Copyright RDF

The little CC license that could, or when technology is all busted up

Recovered from the Wayback Machine.

Phil Ringnalda points to the new Yahoo Creative Commons search engine and notices that because the engine is relying purely on links to CC licenses to pull out content that is supposedly licensed as CC, there is going to be a lot of confusion related to what is, or is not, CC licensed.

An issue with CC has always been how to attach CC license information in such a way that automated processes could work with it. The solution has been to use RDF/XML embedded within HTML comments to indicate what is licensed on the page.
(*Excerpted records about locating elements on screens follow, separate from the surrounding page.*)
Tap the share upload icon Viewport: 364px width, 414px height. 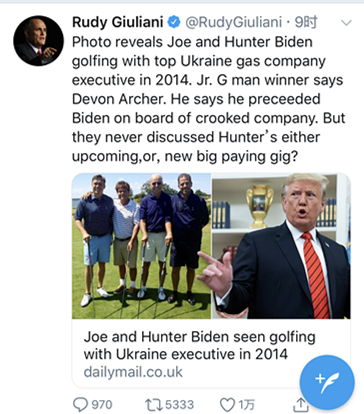pos(300,405)
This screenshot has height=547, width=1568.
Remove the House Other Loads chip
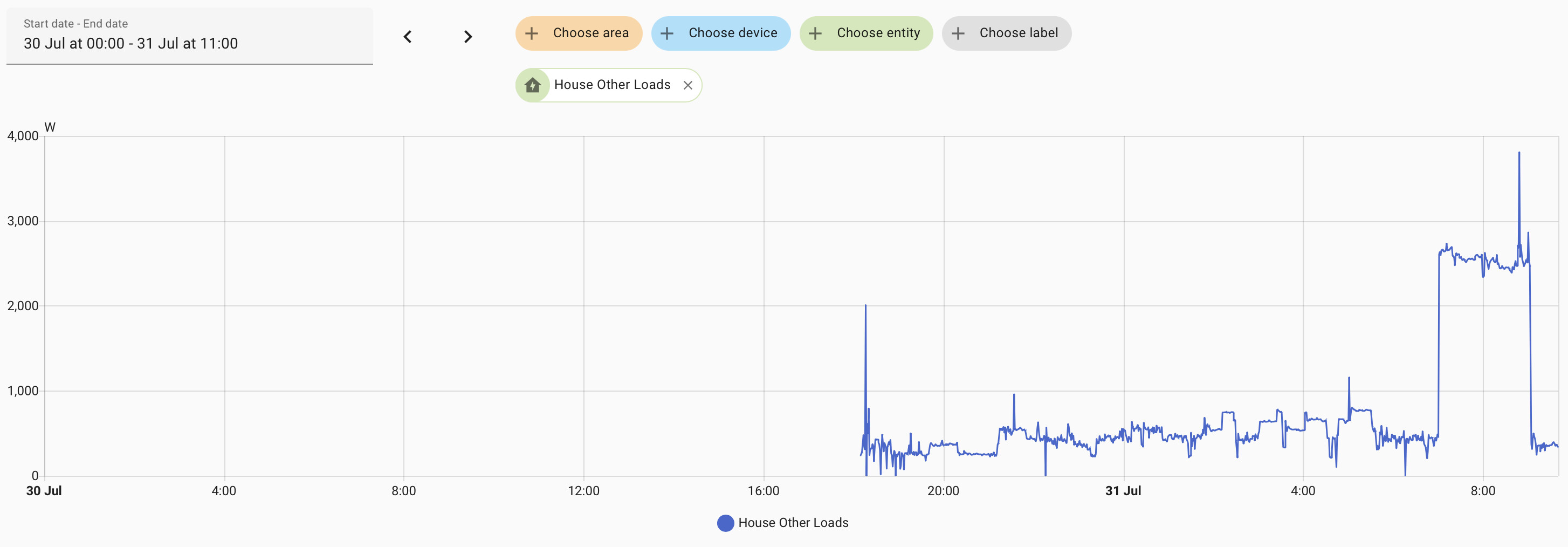point(688,85)
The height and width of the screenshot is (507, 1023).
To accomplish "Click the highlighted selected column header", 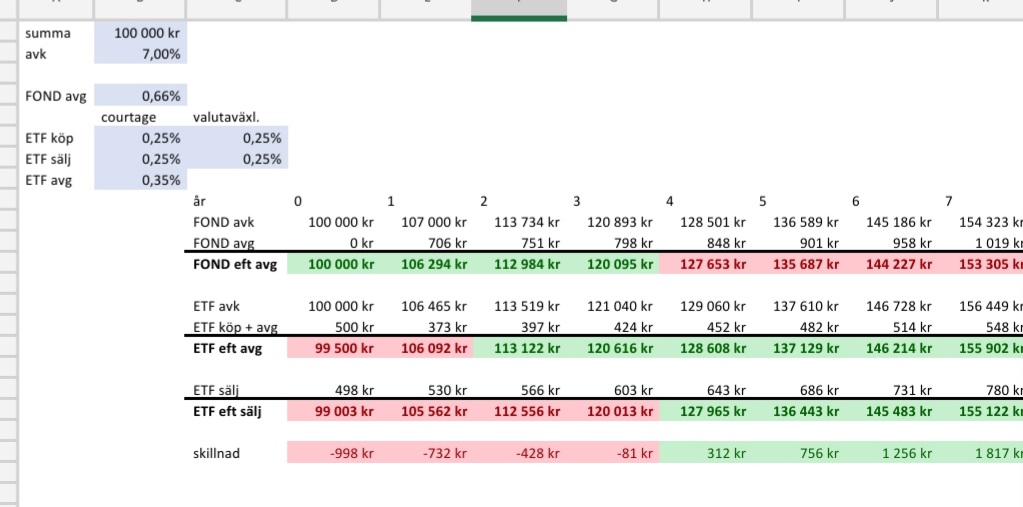I will 519,9.
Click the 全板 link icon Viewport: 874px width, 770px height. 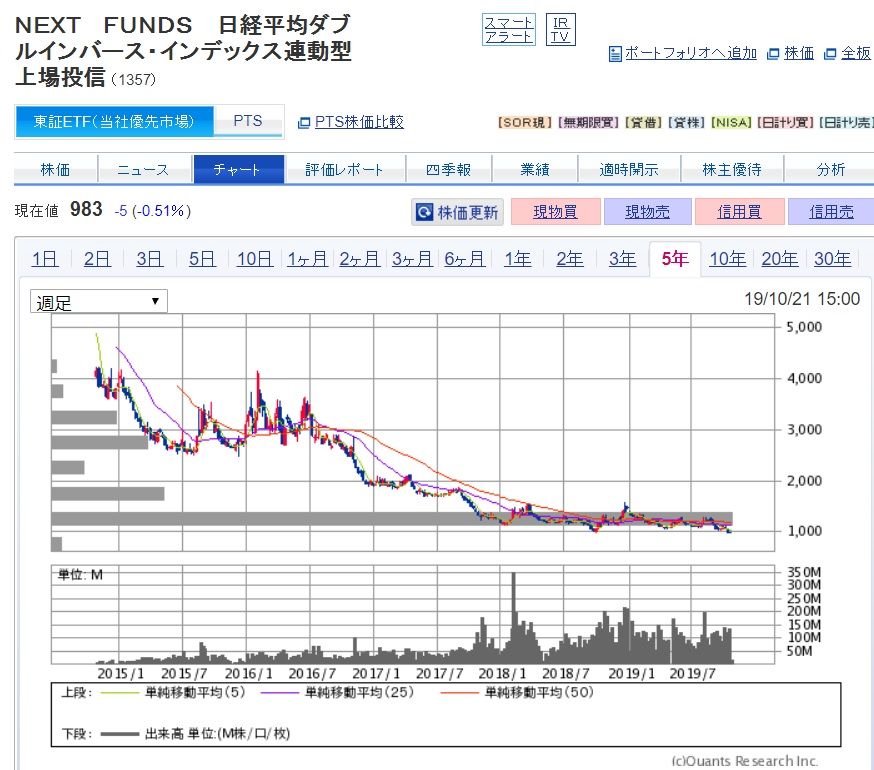pyautogui.click(x=830, y=54)
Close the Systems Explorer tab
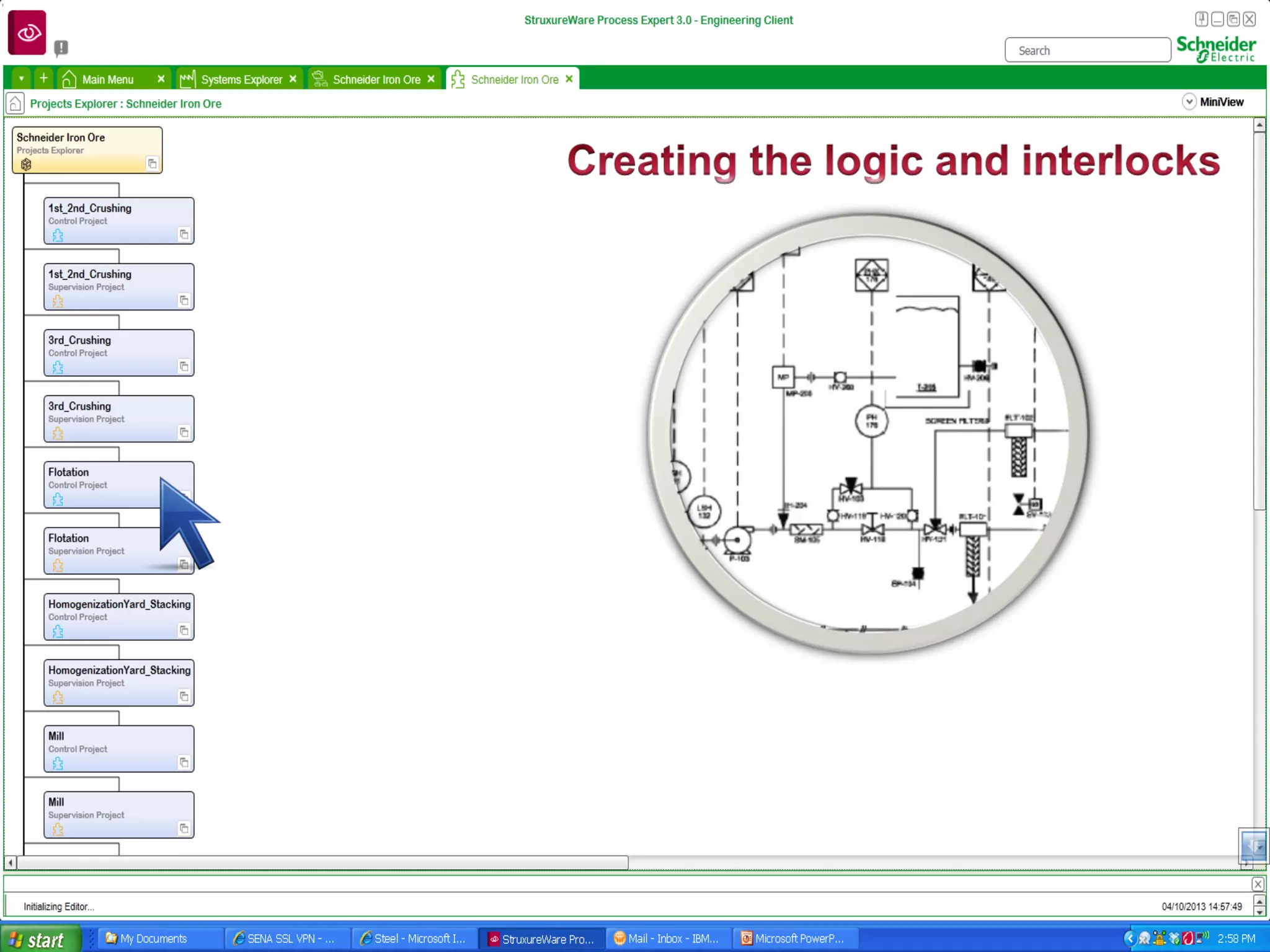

However, this is kludgy and doesn’t validate within XHTML and people are dropping it, and just including the link to the specific license. More, even if they include the RDF/XML they do so in such a way that it looks like everything in the page is under the specific license–HTML, writing, CSS, photos, whatever.

In other words, they take the rich possibilities inherent with using RDF, and dumb it down until it’s equivalent to the link.

Phil then pointed out that Yahoo releasing this search that just looks for links to the license in a document, and doing so without any legal disclaimers, warnings, or asides, is about the same as somebody accidentally putting a GPL license on the next version of Windows. In other words: it’s a a really dumb move:

But if I was the Yahoo! lawyer who vetted their Creative Commons search, and let it loose without any disclaimer that “Yahoo! makes no assertion about what, if any, content in these results is actually offered under a Creative Commons license” I’d be hanging my head in shame.

To make matters worse, in the associated FAQ for the new search is the following:

This search engine helps you quickly find those authors and the work they have marked as free to use with only “some rights reserved.” If you respect the rights they have reserved (which will be clearly marked, as you’ll see) then you can use the work without having to contact them and ask. In some cases, you may even find work in the public domain — that is, free for any use with “no rights reserved.”

Yup. I think this is a case for the new Corante legal weblog.

I tried the search with my weblog’s name, and found one interesting result: the bbintroducingtagback tagback in Technorati. It seems that Technorati has linked to one of the CC licenses that allows non-commercial use. But used in the way it is, it implies that all the material in the page is licensed this way. Wait a second, though: that’s my photo in the page, pulled in from Technorati via flickr. I don’t license my work as CC–it’s still too damn vague a licensing, usually applied badly (as we’re seeing now).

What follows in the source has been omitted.